Bonjour, mon pauvre bien-aimé, bonjour, mon adoré petit homme, bonjour. Comment vas-tu ce matin ? J’ai pensé à toi toute la nuit. Je t’avais vu si triste, si accablé, si souffrant, mon pauvre bien-aimé, que l’inquiétude m’a poursuivie jusque dans mon sommeil et à présent encore je ne suis pas tranquille. Je ne m’explique pas cette transpiration abondante que tu avais hier sans motif apparent ; la douceur de la température ne peut même pas en être la seule cause. Je crains que tu ne sois plus souffrant que tu ne me le dis. Si cela était, mon pauvre ange adoré, il faudrait voir M. Louis Koch tout de suite. Il ne faut pas laisser prendre à ton chagrin, hélas ! trop légitime, sur ta santé et sur ta vie. Pense à tes autres enfants si doux et si ravissants, pense à moi dont tu es la vie même. Quand tu as été parti cette nuit je me suis mise à pleurer tout mon saoul. Je n’ose pas devant toi pour ne pas ajouter à ton chagrin mais dès que tu n’es plus là, je me soulage et je dégonfle mon pauvre cœur comme je peux. Mais cette nuit mes larmes ne m’ont pas ôté mon inquiétude sur ta santé. Je suis aussi tourmentée ce matin que je l’étais hier.

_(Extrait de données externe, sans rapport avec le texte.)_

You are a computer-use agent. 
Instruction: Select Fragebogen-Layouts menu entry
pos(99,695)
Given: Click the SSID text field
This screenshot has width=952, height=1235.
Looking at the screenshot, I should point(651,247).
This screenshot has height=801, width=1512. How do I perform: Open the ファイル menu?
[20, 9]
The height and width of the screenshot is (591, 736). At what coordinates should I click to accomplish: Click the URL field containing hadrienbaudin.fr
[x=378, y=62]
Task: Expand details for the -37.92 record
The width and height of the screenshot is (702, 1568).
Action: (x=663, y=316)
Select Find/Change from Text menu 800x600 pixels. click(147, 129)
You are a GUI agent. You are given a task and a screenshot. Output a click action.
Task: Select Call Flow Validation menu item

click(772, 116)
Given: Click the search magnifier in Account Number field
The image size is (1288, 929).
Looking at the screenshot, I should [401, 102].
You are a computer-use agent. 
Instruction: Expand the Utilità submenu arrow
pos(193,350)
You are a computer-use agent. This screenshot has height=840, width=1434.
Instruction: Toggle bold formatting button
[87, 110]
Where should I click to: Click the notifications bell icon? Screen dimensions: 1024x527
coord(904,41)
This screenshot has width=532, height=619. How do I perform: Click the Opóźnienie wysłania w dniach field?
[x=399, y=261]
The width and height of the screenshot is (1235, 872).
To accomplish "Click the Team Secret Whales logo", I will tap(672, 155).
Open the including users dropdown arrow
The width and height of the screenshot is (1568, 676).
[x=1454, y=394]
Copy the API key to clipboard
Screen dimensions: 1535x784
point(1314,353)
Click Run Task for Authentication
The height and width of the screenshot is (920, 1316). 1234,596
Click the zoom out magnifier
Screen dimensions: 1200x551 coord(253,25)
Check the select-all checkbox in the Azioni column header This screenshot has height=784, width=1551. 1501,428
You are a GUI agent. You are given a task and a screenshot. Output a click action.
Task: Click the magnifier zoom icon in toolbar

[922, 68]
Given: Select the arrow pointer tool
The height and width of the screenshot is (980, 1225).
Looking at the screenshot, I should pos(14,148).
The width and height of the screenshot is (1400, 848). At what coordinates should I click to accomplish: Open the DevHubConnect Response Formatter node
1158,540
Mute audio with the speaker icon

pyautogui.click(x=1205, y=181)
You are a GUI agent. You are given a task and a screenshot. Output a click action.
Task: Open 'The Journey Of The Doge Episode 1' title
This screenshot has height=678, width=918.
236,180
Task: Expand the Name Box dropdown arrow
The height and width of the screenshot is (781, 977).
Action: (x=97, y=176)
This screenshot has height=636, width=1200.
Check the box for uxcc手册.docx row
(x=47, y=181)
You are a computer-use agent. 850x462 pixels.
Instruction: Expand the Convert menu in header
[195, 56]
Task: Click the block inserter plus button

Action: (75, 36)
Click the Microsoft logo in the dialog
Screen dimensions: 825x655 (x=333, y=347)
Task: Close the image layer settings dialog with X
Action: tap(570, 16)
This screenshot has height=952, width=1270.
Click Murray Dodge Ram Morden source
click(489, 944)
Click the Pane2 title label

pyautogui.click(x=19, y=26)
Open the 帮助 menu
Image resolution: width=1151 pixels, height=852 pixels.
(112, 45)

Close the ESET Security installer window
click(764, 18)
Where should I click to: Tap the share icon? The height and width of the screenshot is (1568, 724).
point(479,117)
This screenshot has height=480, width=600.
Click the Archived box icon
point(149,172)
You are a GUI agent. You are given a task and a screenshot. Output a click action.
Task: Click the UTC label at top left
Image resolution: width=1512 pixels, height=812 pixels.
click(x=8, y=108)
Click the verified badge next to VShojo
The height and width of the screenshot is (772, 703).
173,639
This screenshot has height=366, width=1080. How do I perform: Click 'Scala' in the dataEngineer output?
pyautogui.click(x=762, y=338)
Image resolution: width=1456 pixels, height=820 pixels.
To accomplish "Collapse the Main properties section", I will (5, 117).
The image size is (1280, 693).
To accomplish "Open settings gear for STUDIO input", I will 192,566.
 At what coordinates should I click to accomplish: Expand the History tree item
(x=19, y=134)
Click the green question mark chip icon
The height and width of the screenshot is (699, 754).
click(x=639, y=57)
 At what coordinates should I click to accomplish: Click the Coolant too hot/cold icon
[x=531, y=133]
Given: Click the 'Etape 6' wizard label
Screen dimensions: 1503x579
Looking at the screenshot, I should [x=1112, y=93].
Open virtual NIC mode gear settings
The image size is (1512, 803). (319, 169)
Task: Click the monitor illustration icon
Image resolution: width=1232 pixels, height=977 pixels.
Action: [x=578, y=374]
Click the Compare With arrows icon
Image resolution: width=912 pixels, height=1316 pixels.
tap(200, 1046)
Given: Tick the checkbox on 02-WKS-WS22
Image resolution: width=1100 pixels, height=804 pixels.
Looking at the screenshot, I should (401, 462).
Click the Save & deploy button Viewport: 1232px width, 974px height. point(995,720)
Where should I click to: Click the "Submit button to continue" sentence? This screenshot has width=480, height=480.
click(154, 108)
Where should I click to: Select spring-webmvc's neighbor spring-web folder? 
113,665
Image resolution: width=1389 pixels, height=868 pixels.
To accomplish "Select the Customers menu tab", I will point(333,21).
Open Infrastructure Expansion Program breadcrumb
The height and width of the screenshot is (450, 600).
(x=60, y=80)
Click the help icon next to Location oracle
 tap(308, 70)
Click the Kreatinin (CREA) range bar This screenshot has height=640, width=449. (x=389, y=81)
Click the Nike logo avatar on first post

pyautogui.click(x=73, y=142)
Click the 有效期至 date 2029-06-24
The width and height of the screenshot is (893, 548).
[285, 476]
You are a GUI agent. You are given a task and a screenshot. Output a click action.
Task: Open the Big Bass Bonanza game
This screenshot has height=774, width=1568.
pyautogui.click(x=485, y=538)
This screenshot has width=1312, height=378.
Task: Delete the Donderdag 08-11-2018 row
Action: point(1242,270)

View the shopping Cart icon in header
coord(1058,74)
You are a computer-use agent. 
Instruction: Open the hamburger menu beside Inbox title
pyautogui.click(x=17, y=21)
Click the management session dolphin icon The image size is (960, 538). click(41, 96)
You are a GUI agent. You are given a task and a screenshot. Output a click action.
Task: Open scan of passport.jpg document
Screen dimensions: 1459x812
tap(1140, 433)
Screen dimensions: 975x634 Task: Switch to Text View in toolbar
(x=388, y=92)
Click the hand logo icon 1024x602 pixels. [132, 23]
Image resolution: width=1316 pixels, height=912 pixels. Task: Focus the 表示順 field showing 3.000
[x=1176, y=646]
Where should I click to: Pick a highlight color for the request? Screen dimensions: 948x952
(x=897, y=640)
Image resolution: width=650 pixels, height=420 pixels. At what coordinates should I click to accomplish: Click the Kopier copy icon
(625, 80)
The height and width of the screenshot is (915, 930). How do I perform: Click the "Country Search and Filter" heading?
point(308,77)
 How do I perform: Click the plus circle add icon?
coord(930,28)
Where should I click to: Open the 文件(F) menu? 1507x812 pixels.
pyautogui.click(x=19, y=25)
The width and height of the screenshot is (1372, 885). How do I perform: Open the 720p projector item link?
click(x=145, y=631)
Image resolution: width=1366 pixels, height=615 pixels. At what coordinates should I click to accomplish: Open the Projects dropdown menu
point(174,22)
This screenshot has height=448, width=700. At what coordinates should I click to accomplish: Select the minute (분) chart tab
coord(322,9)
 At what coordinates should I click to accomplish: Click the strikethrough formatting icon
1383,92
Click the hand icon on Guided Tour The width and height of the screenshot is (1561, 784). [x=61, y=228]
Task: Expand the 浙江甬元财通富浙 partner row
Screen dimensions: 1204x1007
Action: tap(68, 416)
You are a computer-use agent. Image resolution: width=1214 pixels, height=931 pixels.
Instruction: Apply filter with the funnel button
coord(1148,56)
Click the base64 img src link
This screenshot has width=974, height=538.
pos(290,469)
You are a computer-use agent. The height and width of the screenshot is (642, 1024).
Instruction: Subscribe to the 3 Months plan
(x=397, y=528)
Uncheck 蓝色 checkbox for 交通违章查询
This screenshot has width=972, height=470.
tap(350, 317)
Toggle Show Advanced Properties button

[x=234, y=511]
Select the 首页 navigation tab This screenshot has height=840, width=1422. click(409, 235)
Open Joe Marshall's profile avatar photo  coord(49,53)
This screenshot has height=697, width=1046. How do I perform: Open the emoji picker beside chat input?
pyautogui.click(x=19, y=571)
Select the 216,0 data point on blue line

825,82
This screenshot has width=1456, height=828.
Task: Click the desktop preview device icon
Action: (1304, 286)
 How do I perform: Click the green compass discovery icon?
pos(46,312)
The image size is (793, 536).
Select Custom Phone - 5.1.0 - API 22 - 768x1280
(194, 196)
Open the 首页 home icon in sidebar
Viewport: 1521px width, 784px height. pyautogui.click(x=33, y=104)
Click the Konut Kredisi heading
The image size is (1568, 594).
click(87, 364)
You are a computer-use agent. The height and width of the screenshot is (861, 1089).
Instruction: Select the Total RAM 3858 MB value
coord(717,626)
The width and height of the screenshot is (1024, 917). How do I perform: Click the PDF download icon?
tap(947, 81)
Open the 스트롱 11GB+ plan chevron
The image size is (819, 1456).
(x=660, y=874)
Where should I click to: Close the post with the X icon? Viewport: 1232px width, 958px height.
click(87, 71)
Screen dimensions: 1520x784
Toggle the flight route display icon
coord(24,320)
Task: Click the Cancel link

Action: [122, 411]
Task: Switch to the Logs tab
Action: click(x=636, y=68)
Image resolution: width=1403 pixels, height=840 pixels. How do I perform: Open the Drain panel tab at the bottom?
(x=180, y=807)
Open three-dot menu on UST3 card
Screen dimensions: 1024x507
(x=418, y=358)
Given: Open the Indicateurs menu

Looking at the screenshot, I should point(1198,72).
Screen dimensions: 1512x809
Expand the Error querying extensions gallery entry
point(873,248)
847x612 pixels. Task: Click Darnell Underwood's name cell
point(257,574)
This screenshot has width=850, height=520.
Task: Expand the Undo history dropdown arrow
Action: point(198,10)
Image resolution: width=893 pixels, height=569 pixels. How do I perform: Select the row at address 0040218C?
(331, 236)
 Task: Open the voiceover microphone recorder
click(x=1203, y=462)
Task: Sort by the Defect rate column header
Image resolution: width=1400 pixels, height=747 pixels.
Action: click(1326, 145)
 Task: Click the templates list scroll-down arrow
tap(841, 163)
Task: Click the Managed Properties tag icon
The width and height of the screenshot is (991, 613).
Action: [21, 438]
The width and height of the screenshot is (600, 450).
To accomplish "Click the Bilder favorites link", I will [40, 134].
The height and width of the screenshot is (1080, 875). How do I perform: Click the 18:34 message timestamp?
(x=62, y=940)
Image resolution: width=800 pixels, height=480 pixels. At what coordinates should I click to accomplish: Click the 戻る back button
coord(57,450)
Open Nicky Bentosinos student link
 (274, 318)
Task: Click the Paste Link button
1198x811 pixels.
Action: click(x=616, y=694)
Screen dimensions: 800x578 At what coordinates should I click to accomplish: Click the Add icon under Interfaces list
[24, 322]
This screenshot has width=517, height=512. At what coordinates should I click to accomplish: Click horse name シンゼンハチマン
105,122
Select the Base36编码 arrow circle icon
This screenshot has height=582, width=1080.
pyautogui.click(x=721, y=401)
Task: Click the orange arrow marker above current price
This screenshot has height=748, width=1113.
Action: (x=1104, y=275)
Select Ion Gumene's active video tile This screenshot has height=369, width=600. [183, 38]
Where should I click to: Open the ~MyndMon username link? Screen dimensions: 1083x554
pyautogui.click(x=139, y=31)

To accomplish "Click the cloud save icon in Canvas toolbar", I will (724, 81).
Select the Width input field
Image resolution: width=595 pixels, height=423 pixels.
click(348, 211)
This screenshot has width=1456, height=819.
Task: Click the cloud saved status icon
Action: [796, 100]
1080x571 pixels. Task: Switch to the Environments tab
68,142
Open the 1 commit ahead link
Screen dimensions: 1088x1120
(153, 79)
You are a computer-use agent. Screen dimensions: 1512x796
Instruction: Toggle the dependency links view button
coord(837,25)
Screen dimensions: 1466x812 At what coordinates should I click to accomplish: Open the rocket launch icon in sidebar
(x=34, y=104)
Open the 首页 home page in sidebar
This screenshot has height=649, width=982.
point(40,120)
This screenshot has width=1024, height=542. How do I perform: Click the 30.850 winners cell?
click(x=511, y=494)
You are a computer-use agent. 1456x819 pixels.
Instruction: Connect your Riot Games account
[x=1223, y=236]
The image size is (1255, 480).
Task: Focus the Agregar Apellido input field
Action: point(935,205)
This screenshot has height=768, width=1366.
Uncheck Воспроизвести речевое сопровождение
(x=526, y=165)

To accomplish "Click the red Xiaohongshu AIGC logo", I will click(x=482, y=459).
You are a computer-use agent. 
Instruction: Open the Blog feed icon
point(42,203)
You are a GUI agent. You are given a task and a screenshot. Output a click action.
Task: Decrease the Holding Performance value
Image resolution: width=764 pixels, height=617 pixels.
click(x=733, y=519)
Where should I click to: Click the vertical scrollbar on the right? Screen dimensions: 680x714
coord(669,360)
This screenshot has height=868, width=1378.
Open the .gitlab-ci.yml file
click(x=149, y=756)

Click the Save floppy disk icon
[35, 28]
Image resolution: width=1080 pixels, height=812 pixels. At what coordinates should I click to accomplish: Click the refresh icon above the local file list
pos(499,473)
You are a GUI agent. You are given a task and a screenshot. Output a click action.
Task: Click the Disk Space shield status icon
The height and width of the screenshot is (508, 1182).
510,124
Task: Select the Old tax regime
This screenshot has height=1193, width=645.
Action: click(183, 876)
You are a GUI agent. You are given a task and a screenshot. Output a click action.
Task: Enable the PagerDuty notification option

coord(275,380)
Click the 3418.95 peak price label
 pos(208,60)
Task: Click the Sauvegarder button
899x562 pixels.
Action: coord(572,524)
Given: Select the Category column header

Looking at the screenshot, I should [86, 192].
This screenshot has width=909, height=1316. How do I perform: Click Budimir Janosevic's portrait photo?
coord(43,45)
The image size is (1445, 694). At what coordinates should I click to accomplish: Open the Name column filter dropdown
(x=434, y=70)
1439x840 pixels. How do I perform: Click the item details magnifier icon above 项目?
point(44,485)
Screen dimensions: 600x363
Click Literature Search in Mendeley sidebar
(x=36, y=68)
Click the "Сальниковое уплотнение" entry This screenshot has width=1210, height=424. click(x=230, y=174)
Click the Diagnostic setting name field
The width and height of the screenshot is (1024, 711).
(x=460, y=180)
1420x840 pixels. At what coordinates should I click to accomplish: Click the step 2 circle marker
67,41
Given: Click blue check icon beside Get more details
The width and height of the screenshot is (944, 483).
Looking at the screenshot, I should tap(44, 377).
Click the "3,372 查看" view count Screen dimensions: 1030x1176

Je le serai tant que je ne t’aurai pas vu, tant que tu ne m’auras pas souri, tant que je ne me serai pas assuréa par mes yeux, par ma bouche et par mon cœur que tu ne souffres pas. Tâche de venir bien vite, mon cher petit bien-aimé, me tranquilliser, me rassurer et me combler de joie par un sourire. Si tu savais comme je t’aime, comme toutes mes pensées sont en toi, comme je ne vis que de ton amour, comme tu es tout pour moi. Tu comprendrais comment il se fait que je sois si malheureuse de ta tristesse et si heureuse de ton sourire. Mon Victor adoré, ma vie, mon âme, ma joie, mon ciel, mon Dieu, viens me voir. Viens me tranquilliser, viens m’apporter ta belle et douce figure à baiser.

Juliette

BnF, Mss, NAF 16353, f. 117-118
Transcription d’Olivia Paploray assistée de Florence Naugrette

a) « assuré ».


2 décembre [1843], samedi soir, 5 h. ¼

Encore une journée bien longue passée à t’attendre, mon pauvre adoré, et à me tourmenter car tu m’as quittée hier bien triste et bien souffrant. J’ai le cœur bien gros et bien noir ; je ne sais pas comment je ferai pour faire bon visage à ma péronnelle et à la mère Lanvin si je ne t’ai pas vu d’ici là et si je n’ai pas la certitude que tu n’es pas malade et que tu n’es pas aussi chagrin qu’hier.
Pauvre ange doux et triste, je ne peux pas détacher ma pensée de toi. Il m’est impossible de m’intéresser à autre chose en ce monde qu’à toi. Je ne vois rien qu’à travers toi, je n’aime rien qu’en toi. Il y a des moments où je crains que cet amour si exclusif ne soit une offense envers le bon Dieu mais dût-il me mettre dans son enfer pour l’éternité, je ne pourrais pas cesser de t’aimer ni t’aimer moins. C’est bien vrai, mon adoré, mon Victor, mon beau, mon ravissant petit homme.
Tu n’as pas d’Académie il me semble aujourd’hui ? Est-ce que tu ne sens pas le besoin de venir me tranquilliser et m’apporter un peu de joie ? J’en ai pourtant bien besoin, va, je t’assure. J’ai le cœur triste, triste mon Toto, et j’ai toutes les peines du monde à m’empêcher de pleurer à chaudes larmes.
J’ai cependant bien employé ma journée, mais cela ne te fait rien. Tout ce que je fais est à l’état machinal ou de somnambulisme. Rien ne peut me distraire de toi. Rien ne peut tromper le temps que je passe à t’attendre et à te désirer de toutes mes forces.
Ô si tu venais à présent, que tu ne sois pas malade et que ta belle figure soita moins sombre qu’hier, je serais la plus heureuse femme du monde et je pousserais des cris de joie. Quel bonheur ! Quel bonheur !

Juliette

BnF, Mss, NAF 16353, f. 119-120
Transcription d’Olivia Paploray assistée de Florence Naugrette

a) « sois ».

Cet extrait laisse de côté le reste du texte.